Peut-être que c'est la guérison, qu'ils vont passer au travers, je ne sais pas... Parce que Sri Aurobindo avait dit que si l'on dépasse l'assouvissement, on est guéri. De même que si l'on supprime le désir, on est guéri; mais si l'on dépasse l'assouvissement, on est guéri, on est dégoûté, on a le même dégoût... C'est possible, je ne sais pas.

(Riant) Entre-temps, ça fait un joli gâchis!

L'autre moyen est beaucoup plus rapide: la suppression (je veux dire la suppression non seulement matérielle, mais la suppression du PRINCIPE de la chose; c'est ce que j'ai dit: quand on dépasse l'animalité, le fait matériel n'a plus de raison d'être, alors il tombe), ça, c'est pour ainsi dire immédiat. Mais si l'on va jusqu'à l'écœurement, c'est encore un moyen!

Ce qui est plus dangereux, ce n'est pas d'aller jusqu'à l'écœurement, c'est de couvrir ces histoires avec de la spiritualité, c'est de faire un «yoga de la sexualité».

Oh! (riant) si tu leur dis ça, ils vont tous tomber malades!

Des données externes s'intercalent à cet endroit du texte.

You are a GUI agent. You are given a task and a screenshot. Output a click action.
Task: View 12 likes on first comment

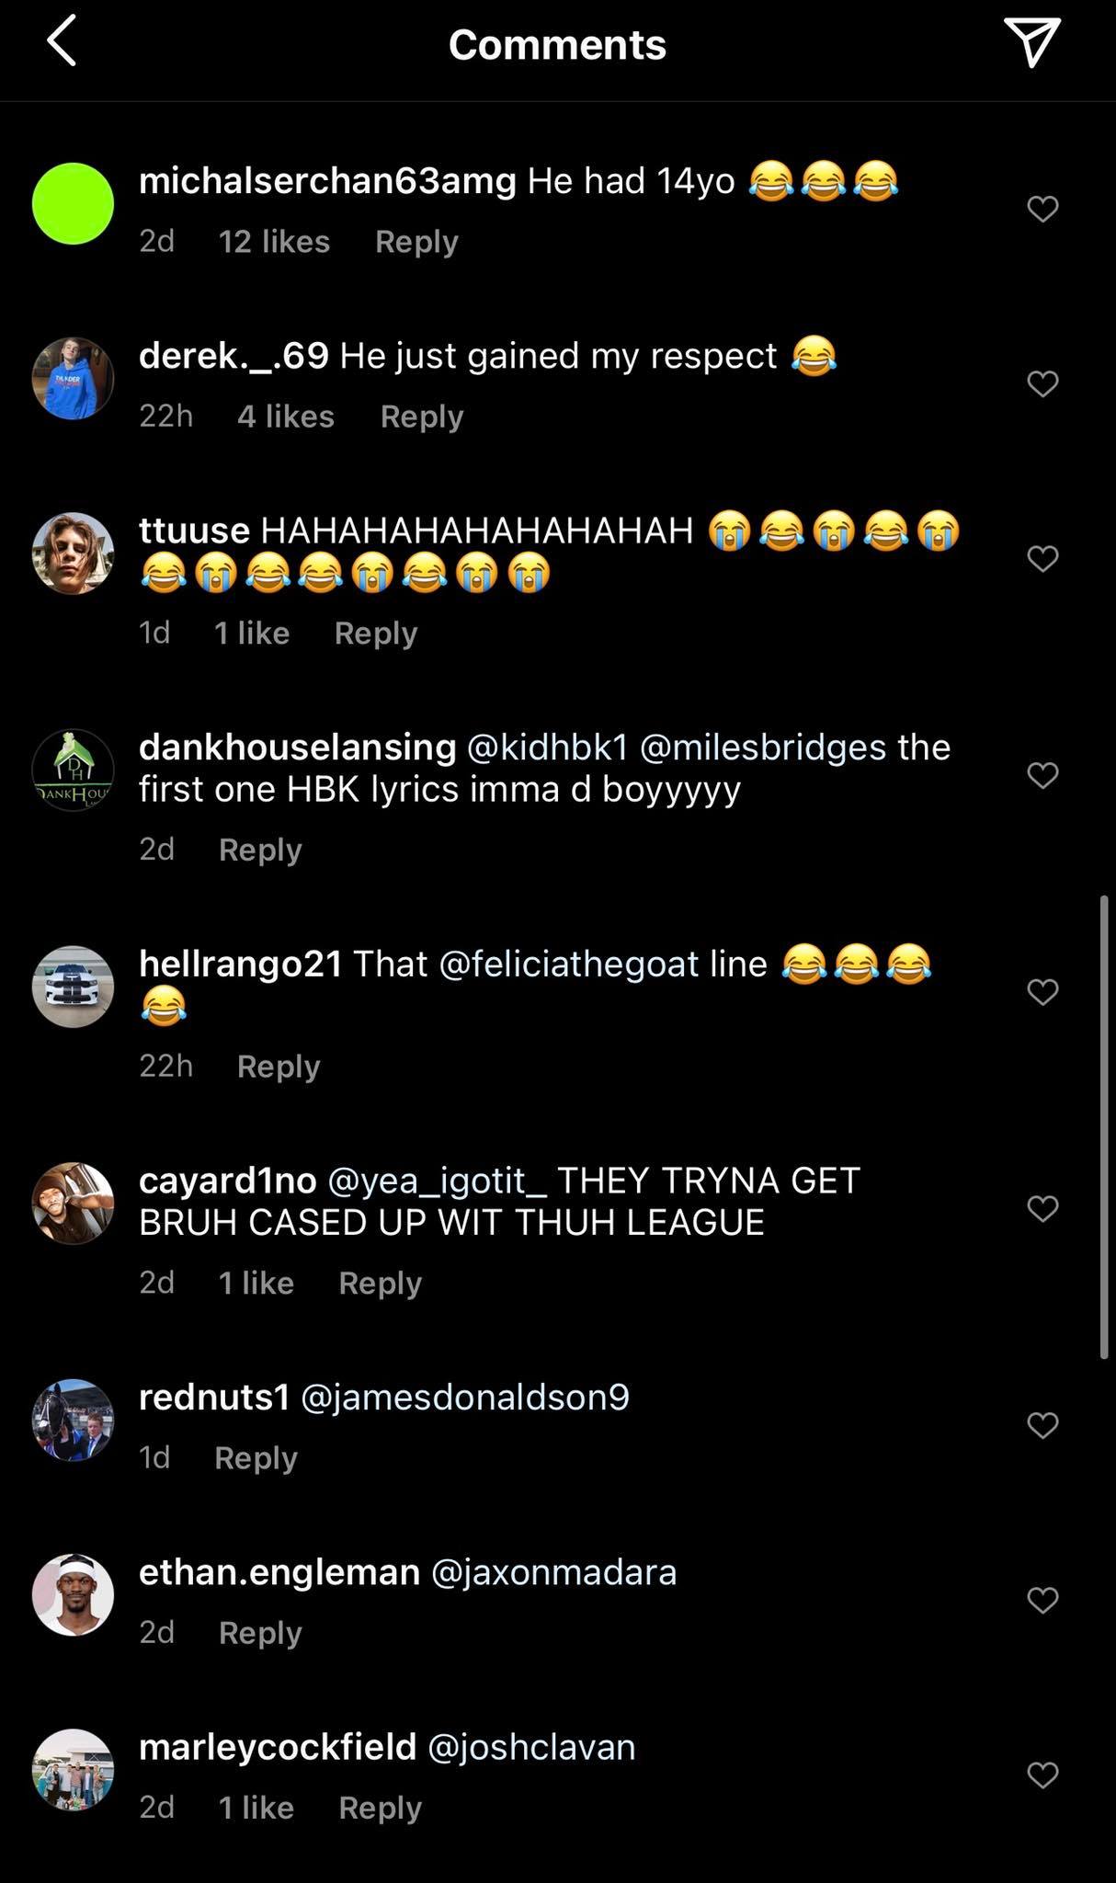(x=274, y=242)

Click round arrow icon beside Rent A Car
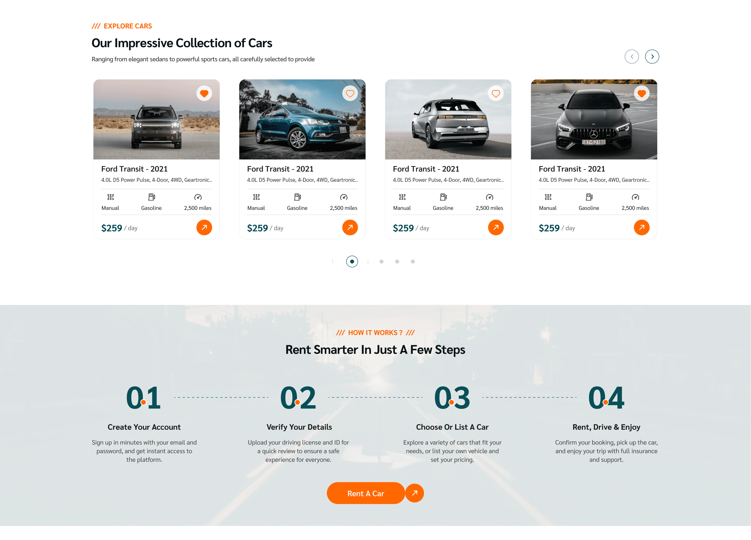click(414, 493)
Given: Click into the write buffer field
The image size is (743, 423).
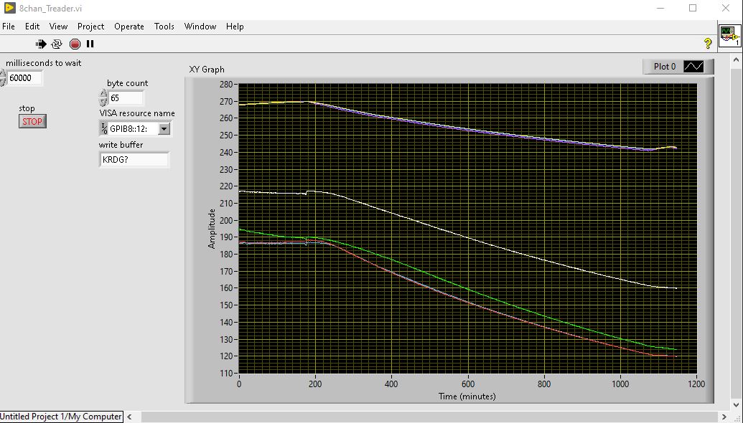Looking at the screenshot, I should coord(134,160).
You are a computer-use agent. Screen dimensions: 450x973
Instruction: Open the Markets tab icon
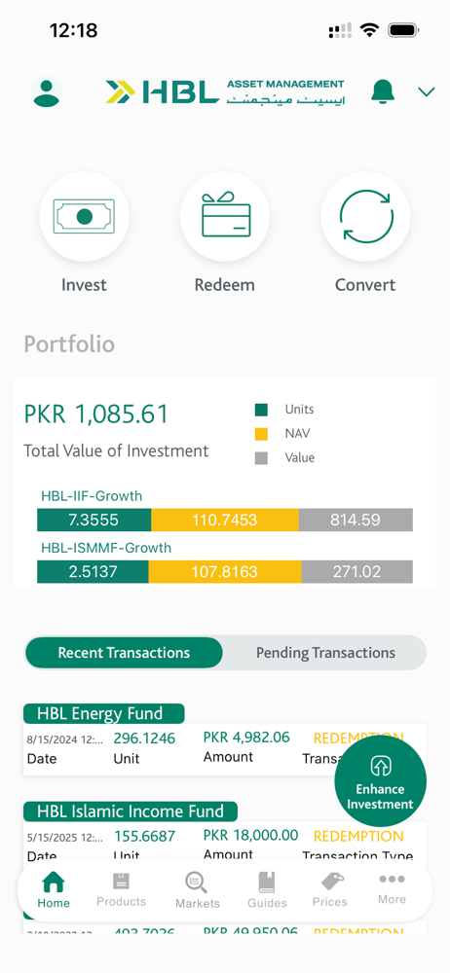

Mais peut-être que l'on arrivera à l'impuissance un jour. Alors ce sera fini. Parce que c'est seulement l'instinct de la Nature qui donne du pouvoir à cette imagination un peu morbide, et quand l'instinct de la Nature est épuisé ou fini... Oh! je dois dire que j'ai connu de vieilles-vieilles gens qui étaient pleins de choses malpropres; mais c'est probablement parce qu'ils s'étaient contenus toute leur jeunesse.

N'est-ce pas, cela a quelque chose de très répugnant, que l'on surmonte pour avoir le «plaisir»; mais au fond, cela a quelque chose de très répugnant, qui alors devient pleinement répugnant dès que le plaisir est parti. C'est ce que je voulais dire, c'est que, peut-être, ils seront guéris par le dégoût.

On a accusé beaucoup de sectes, beaucoup de groupements comme cela de pratiquer ce genre de sexualité (je crois que c'était la base «morale» de l'accusation contre les Templiers). C'est probablement le résultat de l'attitude chrétienne; le christianisme a parlé de «péché», il en a fait un péché, et c'est cela le résultat. C'est la réaction.

Mais vraiment, spontanément, dès que l'on est capable du véritable Ananda, c'est tout à fait répugnant, c'est comme si l'on barbotait dans de la boue.

Seulement, il y aura un bon déchet avec cette méthode-là.

Mais ce n'est pas autre chose que la survivance d'un processus naturel qui était utile au début de l'évolution.

Oui, c'est cela.

Et la rencontre de deux êtres doit s'effectuer par d'autres moyens.

Naturellement!

De beaucoup de côtés, on pose la question de la relation sexuelle de l'homme et de la femme et de la discipline spirituelle.

(Mère reste un moment silencieuse)

À dire vrai, le Seigneur se sert de tout! On est toujours en route vers quelque chose.

Il y a un moment où l'on dépasse les indignations.